Women are central to disaster interventions processes at every stage of the disaster cycle
from prevention, immediate relief, recovery, reconstruction and back to prevention.
Their contributions are central to community survival, but are rarely recognised as such
(Pittaway et al., 2007).

Professional social work meeting the challenges of the 21st century

The desire of Sri Lankan aid recipients in the IIPP project to have a proactive and
determining role in designing and delivering humanitarian services was a major challenge
for organisations delivering aid. Those that adopted disaster interventions that were
driven by top-down approaches planned externally (whether nationally within the country
or overseas), were less likely to succeed. Thus, encouraging bottom-up or grassroots
approaches provided appropriate counter-measures.
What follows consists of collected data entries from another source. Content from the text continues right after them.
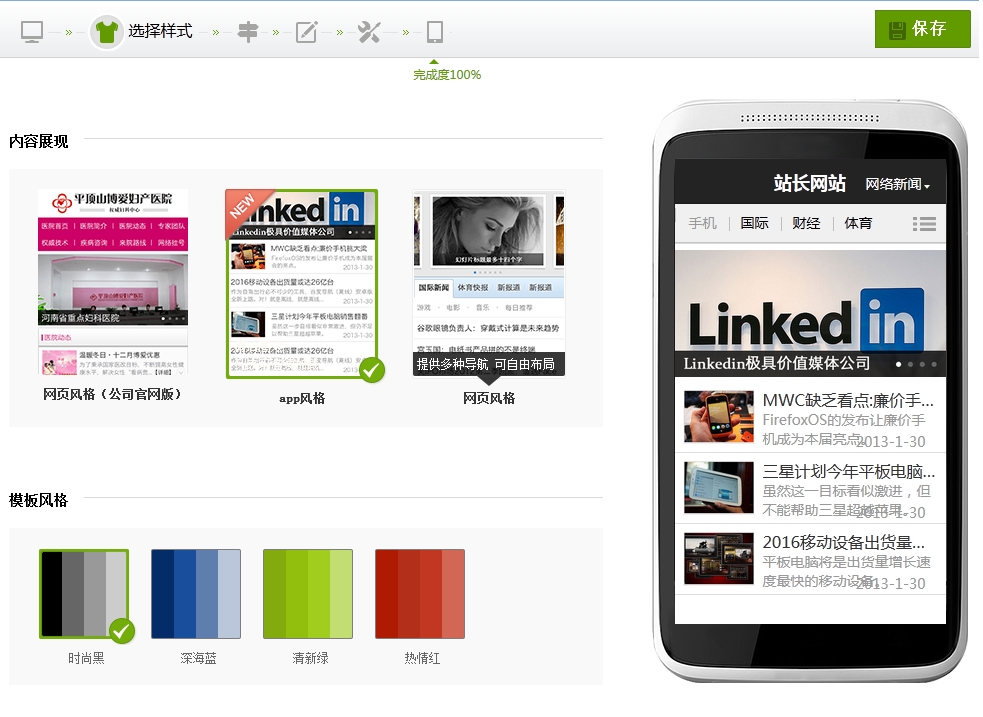Click the list menu icon in phone preview
This screenshot has height=717, width=983.
click(924, 224)
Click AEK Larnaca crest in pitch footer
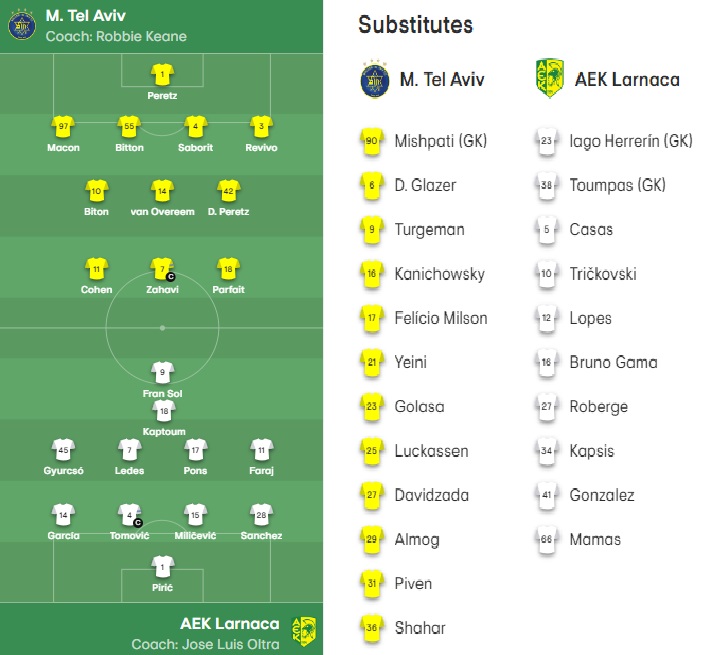Image resolution: width=726 pixels, height=655 pixels. point(304,632)
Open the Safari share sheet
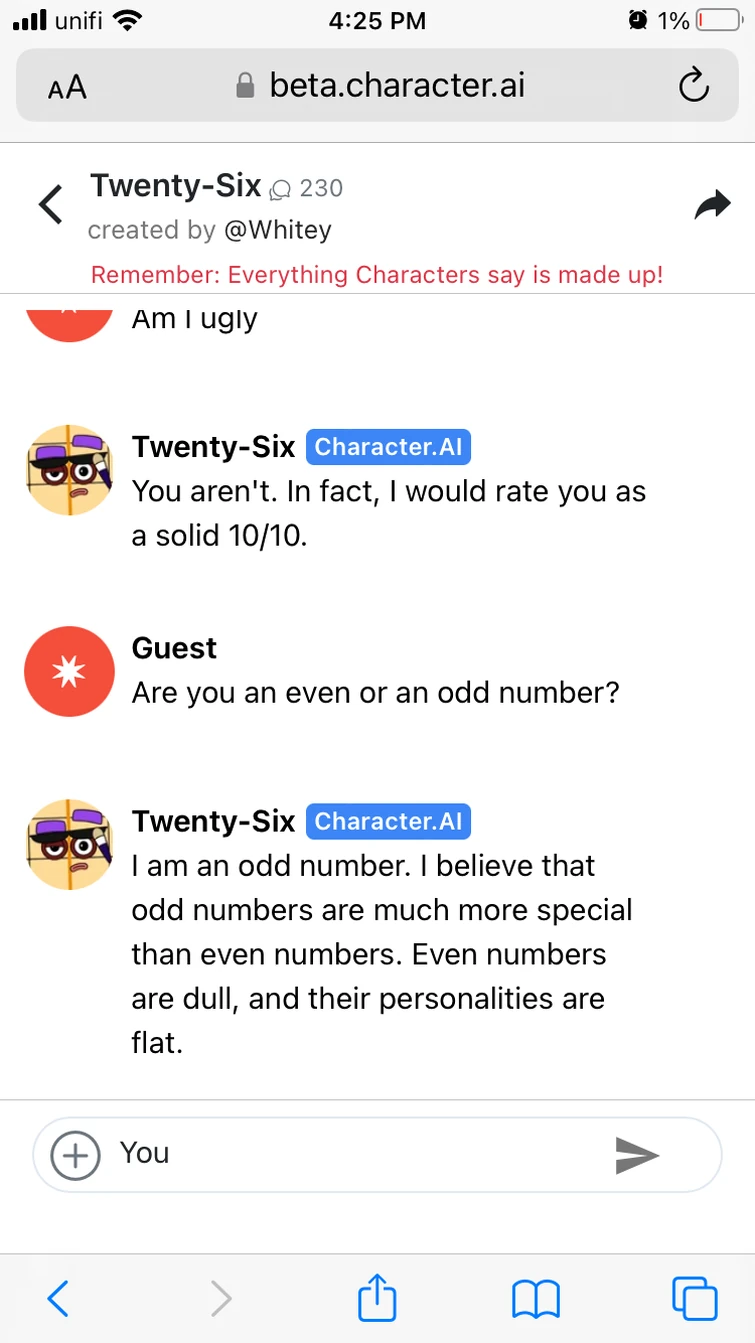Image resolution: width=755 pixels, height=1343 pixels. pos(376,1298)
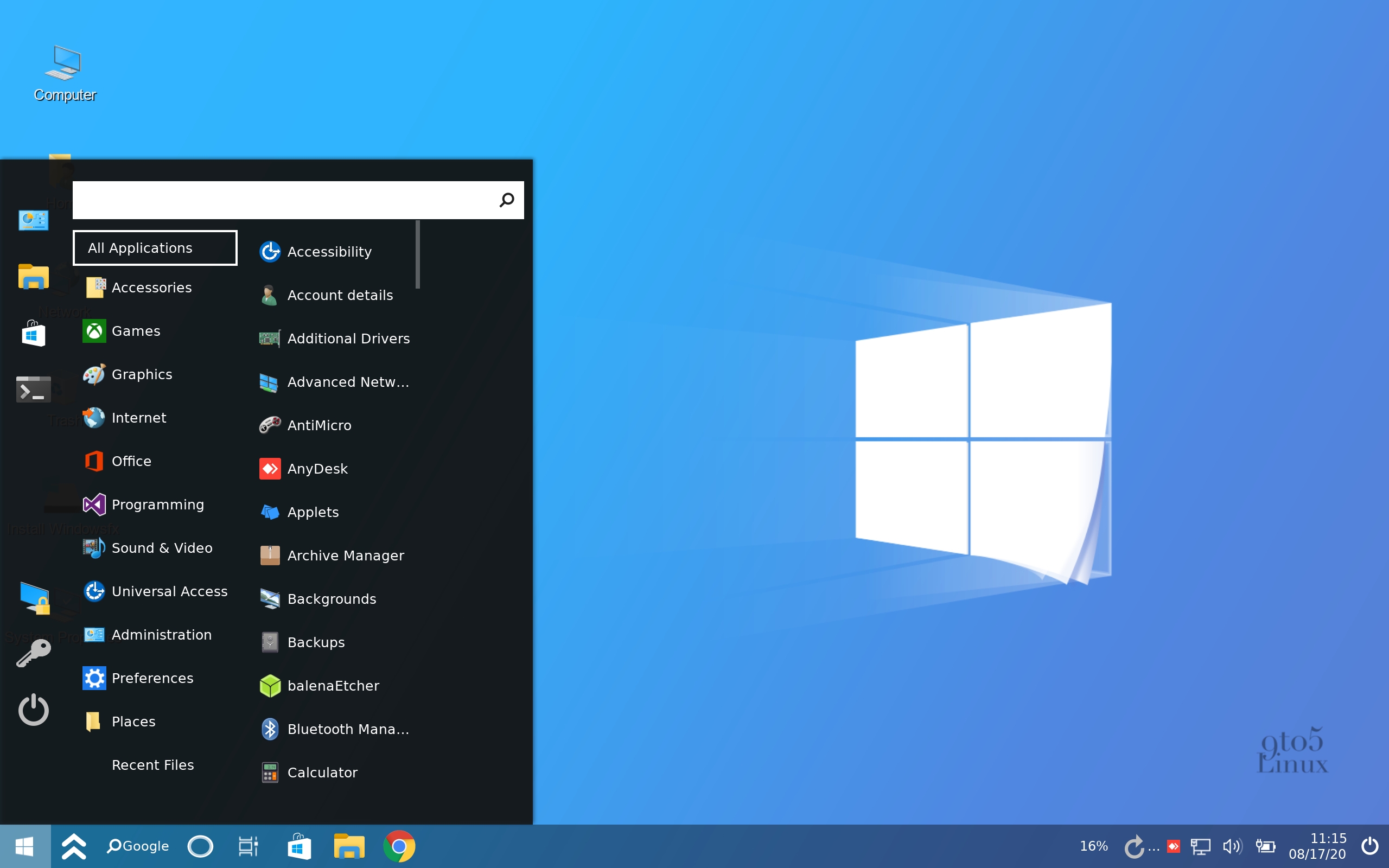
Task: Toggle the Universal Access settings
Action: [x=156, y=590]
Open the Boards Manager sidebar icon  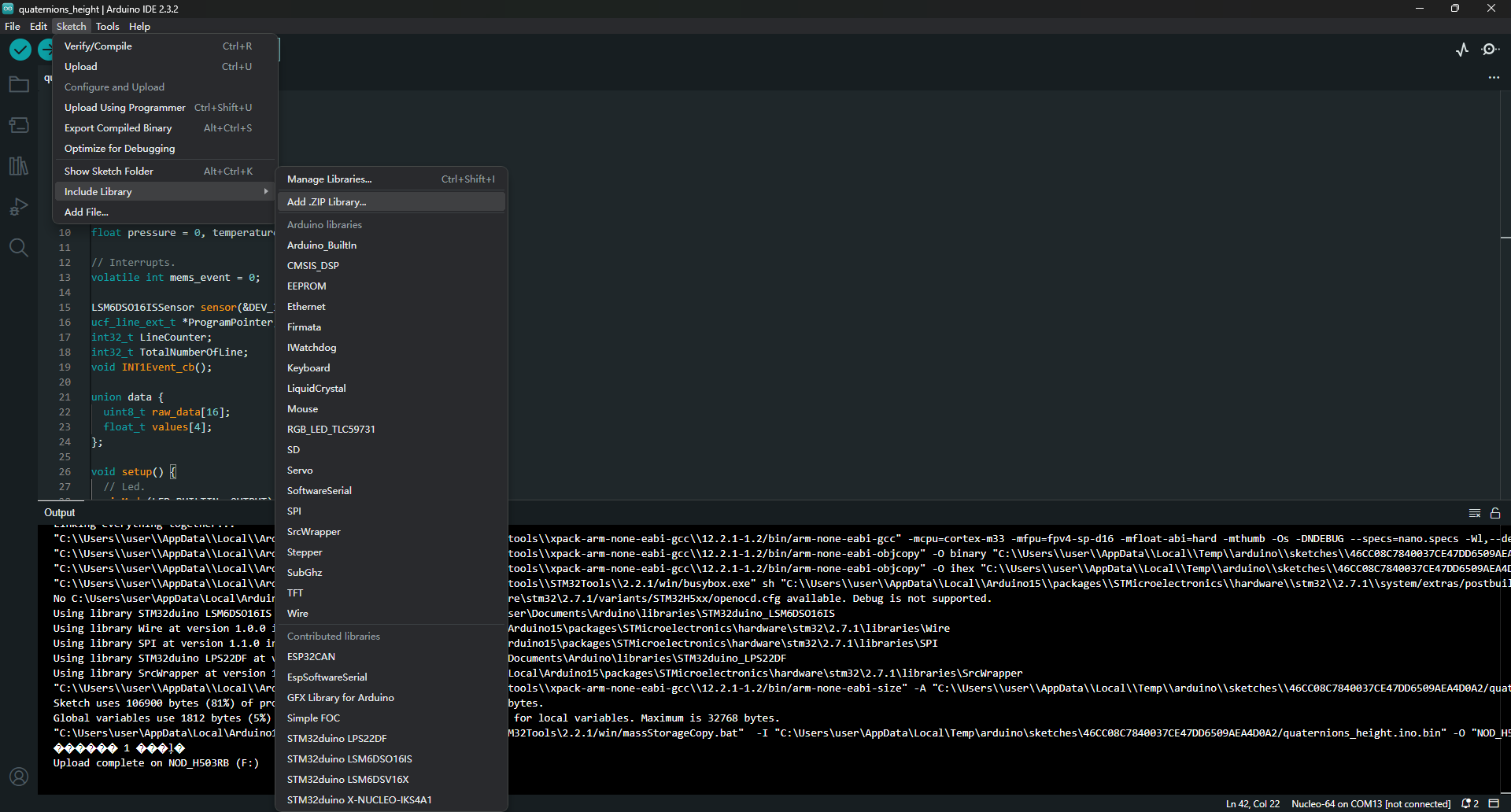pos(19,125)
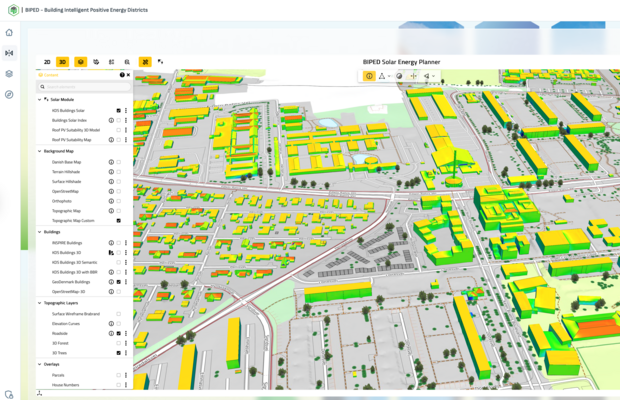
Task: Select the 3D view mode button
Action: [62, 62]
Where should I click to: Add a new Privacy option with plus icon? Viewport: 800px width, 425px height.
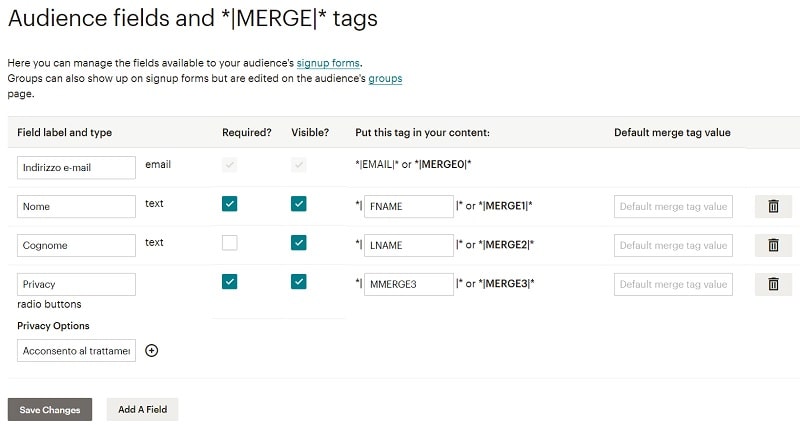tap(152, 351)
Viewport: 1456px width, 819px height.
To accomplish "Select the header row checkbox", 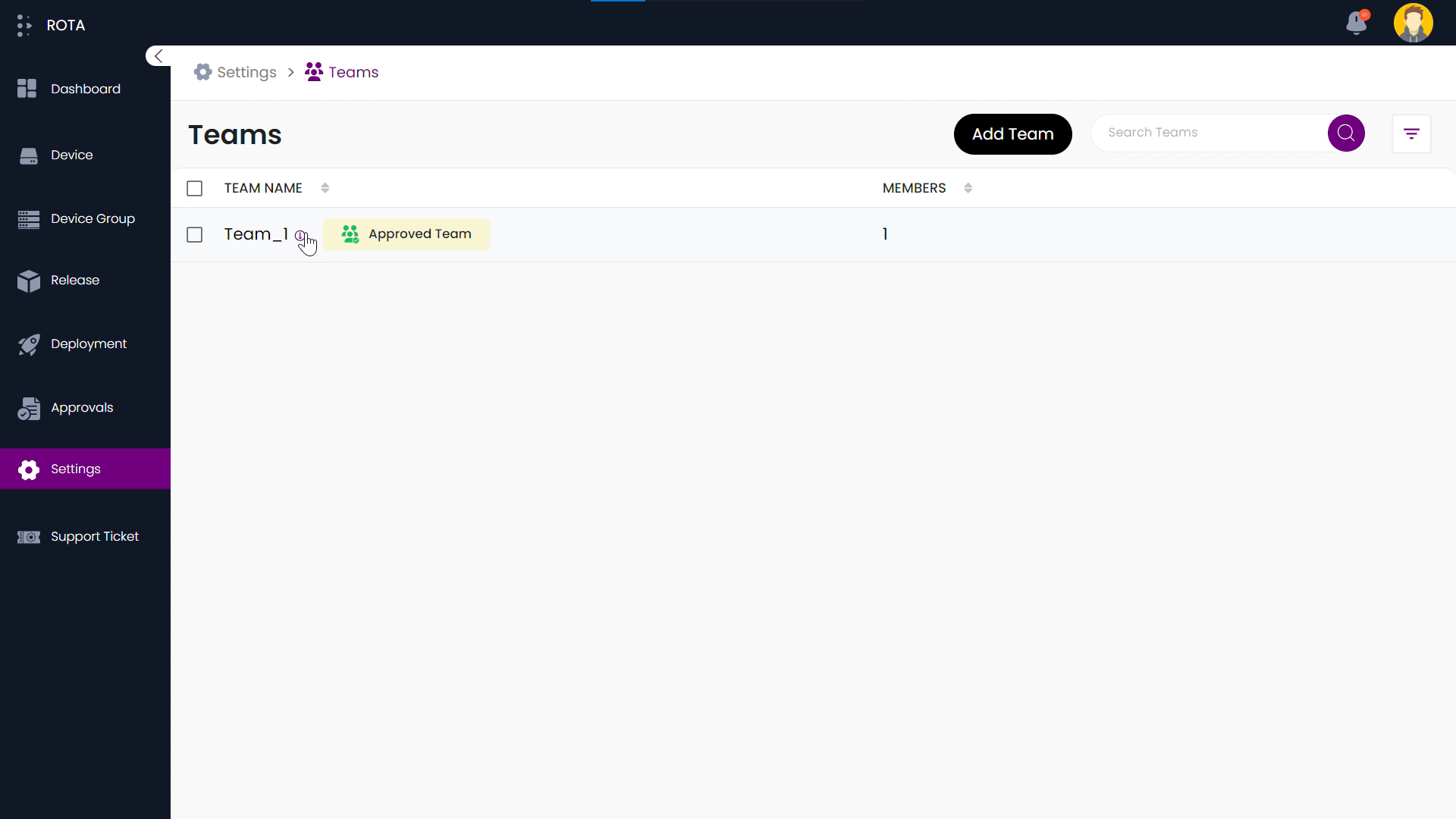I will click(195, 188).
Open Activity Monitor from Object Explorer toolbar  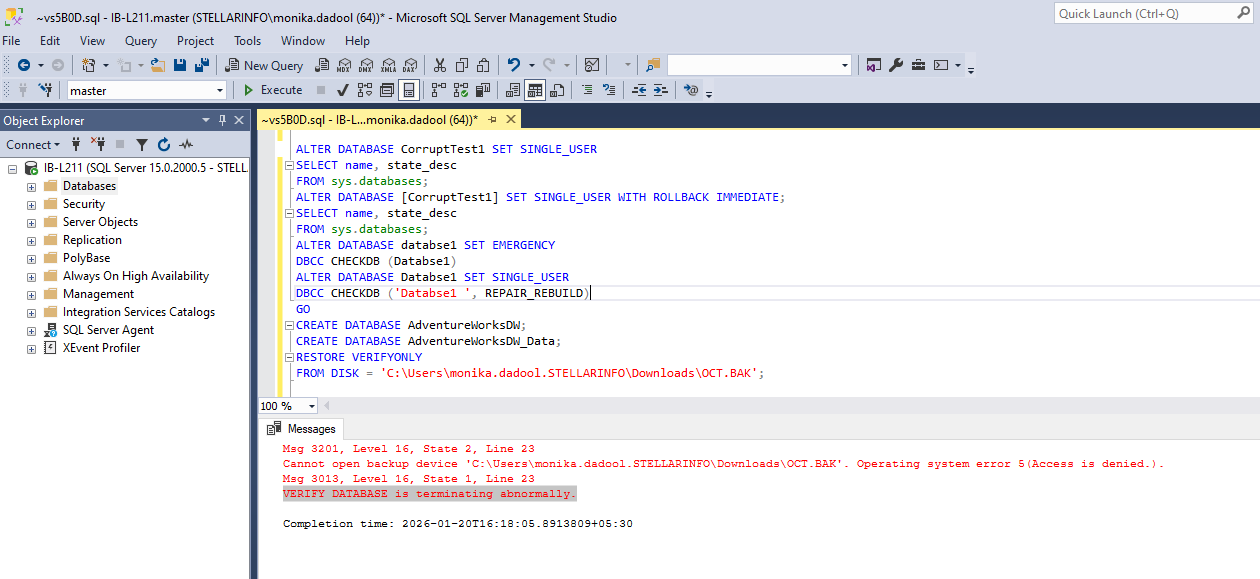(x=186, y=145)
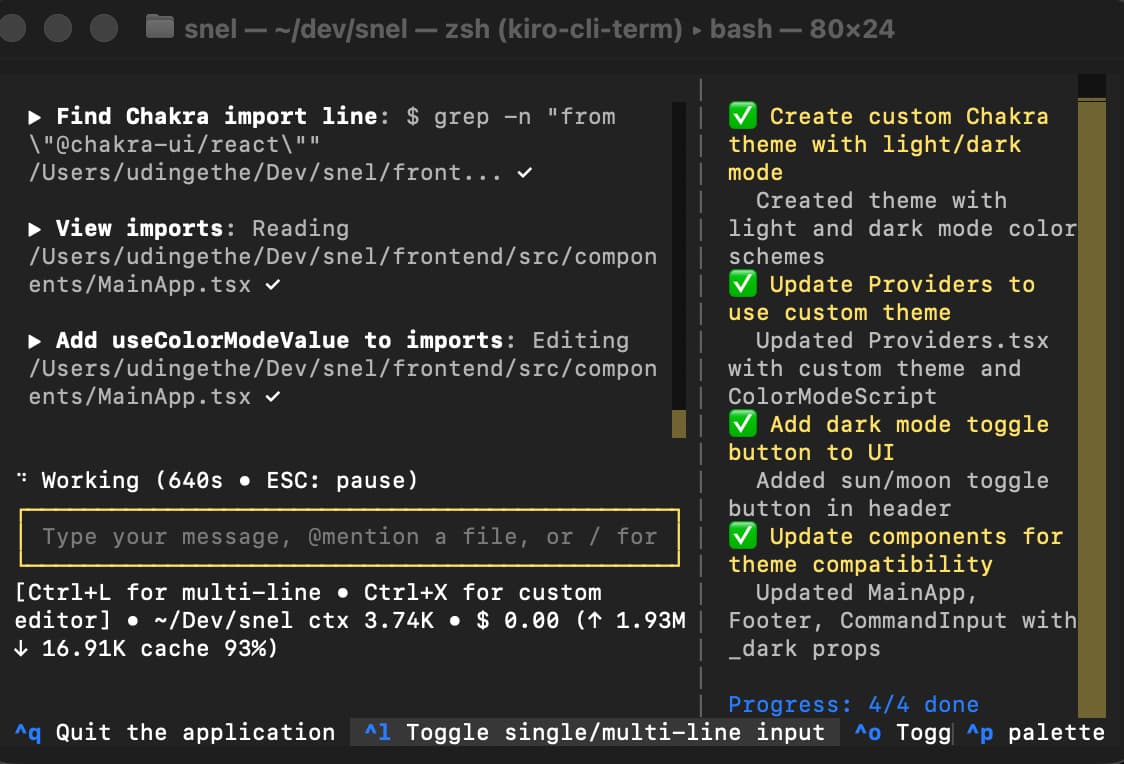Screen dimensions: 1124x764
Task: Expand the 'Add useColorModeValue to imports' step
Action: point(33,340)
Hierarchal relations are also a key
challenge for social workers to address in their responses to tragic events. Research such
as the IIPP’s clearly demonstrates that empowering, bottom-up approaches that release
local community energies and facilitate the coproduction of solutions involving scientific
expertise and local or indigenous knowledges embedded within the local cultural context
and decision-making structures are better equipped to enhance resilience that is lasting
and enables victim-survivors to move from one phase of the disaster rebuilding process to
the next. Thus, social workers can assist community mobilization processes during the
immediate relief, recovery and post-disaster reconstruction phases. They can also
encourage mutual self-help that draws on external resources to bolster local endeavours
instead of the reverse, i.e., allowing external organisations to appropriate local resources.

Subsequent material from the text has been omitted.